:: Material for this exercise ::
#####

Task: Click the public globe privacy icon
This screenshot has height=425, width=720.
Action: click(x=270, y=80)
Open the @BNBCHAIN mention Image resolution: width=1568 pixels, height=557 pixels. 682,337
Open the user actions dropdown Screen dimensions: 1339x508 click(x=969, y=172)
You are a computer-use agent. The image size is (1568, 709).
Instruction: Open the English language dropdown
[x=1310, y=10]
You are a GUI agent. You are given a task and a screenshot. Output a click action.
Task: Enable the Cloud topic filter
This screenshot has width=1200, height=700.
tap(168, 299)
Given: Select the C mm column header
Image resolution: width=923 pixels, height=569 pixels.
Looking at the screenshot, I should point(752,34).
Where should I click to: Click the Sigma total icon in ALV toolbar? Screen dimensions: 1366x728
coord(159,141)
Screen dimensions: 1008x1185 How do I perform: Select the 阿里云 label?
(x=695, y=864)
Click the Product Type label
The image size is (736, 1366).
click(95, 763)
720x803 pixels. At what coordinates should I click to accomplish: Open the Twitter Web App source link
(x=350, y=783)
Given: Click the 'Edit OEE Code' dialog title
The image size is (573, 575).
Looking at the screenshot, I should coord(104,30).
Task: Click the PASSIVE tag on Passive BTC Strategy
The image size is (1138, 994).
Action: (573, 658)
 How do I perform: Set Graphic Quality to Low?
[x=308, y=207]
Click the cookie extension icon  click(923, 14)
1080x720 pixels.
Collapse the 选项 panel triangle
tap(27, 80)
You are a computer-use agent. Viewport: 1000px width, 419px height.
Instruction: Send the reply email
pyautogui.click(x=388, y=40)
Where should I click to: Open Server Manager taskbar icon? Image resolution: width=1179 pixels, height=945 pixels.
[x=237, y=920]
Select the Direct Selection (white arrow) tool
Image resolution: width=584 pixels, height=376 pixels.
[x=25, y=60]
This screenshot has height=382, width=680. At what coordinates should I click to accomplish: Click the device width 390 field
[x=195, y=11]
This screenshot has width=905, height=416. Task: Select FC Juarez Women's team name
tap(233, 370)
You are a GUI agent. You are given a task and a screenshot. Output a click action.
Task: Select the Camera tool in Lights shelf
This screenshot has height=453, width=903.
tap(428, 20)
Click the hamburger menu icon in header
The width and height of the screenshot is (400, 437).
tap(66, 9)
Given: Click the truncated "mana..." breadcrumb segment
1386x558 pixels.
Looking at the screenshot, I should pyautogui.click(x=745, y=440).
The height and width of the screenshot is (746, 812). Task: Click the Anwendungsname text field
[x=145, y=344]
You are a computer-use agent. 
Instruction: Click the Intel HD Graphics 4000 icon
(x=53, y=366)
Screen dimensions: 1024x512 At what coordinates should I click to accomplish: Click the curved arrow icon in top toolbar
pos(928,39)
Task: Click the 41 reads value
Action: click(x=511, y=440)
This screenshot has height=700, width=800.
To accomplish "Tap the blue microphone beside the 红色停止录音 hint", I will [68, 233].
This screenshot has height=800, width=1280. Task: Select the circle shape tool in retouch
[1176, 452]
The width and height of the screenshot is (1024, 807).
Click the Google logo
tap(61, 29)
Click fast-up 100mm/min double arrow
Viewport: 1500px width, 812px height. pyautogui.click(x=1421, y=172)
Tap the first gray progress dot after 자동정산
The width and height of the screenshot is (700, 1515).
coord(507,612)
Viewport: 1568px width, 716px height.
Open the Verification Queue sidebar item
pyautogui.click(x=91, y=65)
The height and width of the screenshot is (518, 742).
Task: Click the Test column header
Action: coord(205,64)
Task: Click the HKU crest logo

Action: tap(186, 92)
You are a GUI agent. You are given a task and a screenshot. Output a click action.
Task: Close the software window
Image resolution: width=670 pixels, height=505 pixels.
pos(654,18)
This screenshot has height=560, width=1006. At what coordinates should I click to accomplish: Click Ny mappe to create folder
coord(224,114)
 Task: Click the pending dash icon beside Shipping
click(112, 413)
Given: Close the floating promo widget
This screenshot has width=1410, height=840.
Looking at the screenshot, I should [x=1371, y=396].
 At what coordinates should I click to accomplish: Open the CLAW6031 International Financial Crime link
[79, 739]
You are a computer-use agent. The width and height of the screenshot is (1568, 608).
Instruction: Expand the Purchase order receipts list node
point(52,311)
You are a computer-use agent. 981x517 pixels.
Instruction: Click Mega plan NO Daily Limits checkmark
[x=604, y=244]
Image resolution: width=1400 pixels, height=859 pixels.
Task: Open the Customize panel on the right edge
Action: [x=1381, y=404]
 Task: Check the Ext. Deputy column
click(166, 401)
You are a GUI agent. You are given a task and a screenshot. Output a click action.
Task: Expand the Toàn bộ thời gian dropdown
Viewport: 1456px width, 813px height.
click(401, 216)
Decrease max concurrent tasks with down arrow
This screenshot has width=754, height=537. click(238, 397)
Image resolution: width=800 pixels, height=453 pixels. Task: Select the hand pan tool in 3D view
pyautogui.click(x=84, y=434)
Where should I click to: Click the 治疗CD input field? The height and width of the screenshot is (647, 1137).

#####

:: How to complete this task ::
Go through the listing above and set down each line exactly as it stands.

:: Reply ::
Task: Click the public globe privacy icon
This screenshot has height=425, width=720.
Action: click(x=270, y=80)
Open the @BNBCHAIN mention Image resolution: width=1568 pixels, height=557 pixels. 682,337
Open the user actions dropdown Screen dimensions: 1339x508 click(x=969, y=172)
You are a computer-use agent. The image size is (1568, 709).
Instruction: Open the English language dropdown
[x=1310, y=10]
You are a GUI agent. You are given a task and a screenshot. Output a click action.
Task: Enable the Cloud topic filter
This screenshot has width=1200, height=700.
tap(168, 299)
Given: Select the C mm column header
Image resolution: width=923 pixels, height=569 pixels.
Looking at the screenshot, I should point(752,34).
Where should I click to: Click the Sigma total icon in ALV toolbar? Screen dimensions: 1366x728
coord(159,141)
Screen dimensions: 1008x1185 How do I perform: Select the 阿里云 label?
(x=695, y=864)
Click the Product Type label
The image size is (736, 1366).
click(95, 763)
720x803 pixels. At what coordinates should I click to accomplish: Open the Twitter Web App source link
(x=350, y=783)
Given: Click the 'Edit OEE Code' dialog title
The image size is (573, 575).
Looking at the screenshot, I should coord(104,30).
Task: Click the PASSIVE tag on Passive BTC Strategy
The image size is (1138, 994).
Action: (573, 658)
 How do I perform: Set Graphic Quality to Low?
[x=308, y=207]
Click the cookie extension icon  click(923, 14)
1080x720 pixels.
Collapse the 选项 panel triangle
tap(27, 80)
You are a computer-use agent. Viewport: 1000px width, 419px height.
Instruction: Send the reply email
pyautogui.click(x=388, y=40)
Where should I click to: Open Server Manager taskbar icon? Image resolution: width=1179 pixels, height=945 pixels.
[x=237, y=920]
Select the Direct Selection (white arrow) tool
Image resolution: width=584 pixels, height=376 pixels.
[x=25, y=60]
This screenshot has height=382, width=680. At what coordinates should I click to accomplish: Click the device width 390 field
[x=195, y=11]
This screenshot has width=905, height=416. Task: Select FC Juarez Women's team name
tap(233, 370)
You are a GUI agent. You are given a task and a screenshot. Output a click action.
Task: Select the Camera tool in Lights shelf
This screenshot has height=453, width=903.
tap(428, 20)
Click the hamburger menu icon in header
The width and height of the screenshot is (400, 437).
tap(66, 9)
Given: Click the truncated "mana..." breadcrumb segment
1386x558 pixels.
Looking at the screenshot, I should pyautogui.click(x=745, y=440).
The height and width of the screenshot is (746, 812). Task: Click the Anwendungsname text field
[x=145, y=344]
You are a computer-use agent. 
Instruction: Click the Intel HD Graphics 4000 icon
(x=53, y=366)
Screen dimensions: 1024x512 At what coordinates should I click to accomplish: Click the curved arrow icon in top toolbar
pos(928,39)
Task: Click the 41 reads value
Action: click(x=511, y=440)
This screenshot has height=700, width=800.
To accomplish "Tap the blue microphone beside the 红色停止录音 hint", I will [68, 233].
This screenshot has height=800, width=1280. Task: Select the circle shape tool in retouch
[1176, 452]
The width and height of the screenshot is (1024, 807).
Click the Google logo
tap(61, 29)
Click fast-up 100mm/min double arrow
Viewport: 1500px width, 812px height. pyautogui.click(x=1421, y=172)
Tap the first gray progress dot after 자동정산
The width and height of the screenshot is (700, 1515).
coord(507,612)
Viewport: 1568px width, 716px height.
Open the Verification Queue sidebar item
pyautogui.click(x=91, y=65)
The height and width of the screenshot is (518, 742).
Task: Click the Test column header
Action: coord(205,64)
Task: Click the HKU crest logo

Action: tap(186, 92)
You are a GUI agent. You are given a task and a screenshot. Output a click action.
Task: Close the software window
Image resolution: width=670 pixels, height=505 pixels.
pos(654,18)
This screenshot has height=560, width=1006. At what coordinates should I click to accomplish: Click Ny mappe to create folder
coord(224,114)
 Task: Click the pending dash icon beside Shipping
click(112, 413)
Given: Close the floating promo widget
This screenshot has width=1410, height=840.
Looking at the screenshot, I should [x=1371, y=396].
 At what coordinates should I click to accomplish: Open the CLAW6031 International Financial Crime link
[79, 739]
You are a computer-use agent. The width and height of the screenshot is (1568, 608).
Instruction: Expand the Purchase order receipts list node
point(52,311)
You are a computer-use agent. 981x517 pixels.
Instruction: Click Mega plan NO Daily Limits checkmark
[x=604, y=244]
Image resolution: width=1400 pixels, height=859 pixels.
Task: Open the Customize panel on the right edge
Action: [x=1381, y=404]
 Task: Check the Ext. Deputy column
click(166, 401)
You are a GUI agent. You are given a task and a screenshot. Output a click action.
Task: Expand the Toàn bộ thời gian dropdown
Viewport: 1456px width, 813px height.
click(401, 216)
Decrease max concurrent tasks with down arrow
This screenshot has width=754, height=537. click(238, 397)
Image resolution: width=800 pixels, height=453 pixels. Task: Select the hand pan tool in 3D view
pyautogui.click(x=84, y=434)
Where should I click to: Click the 治疗CD input field? The height and width of the screenshot is (647, 1137).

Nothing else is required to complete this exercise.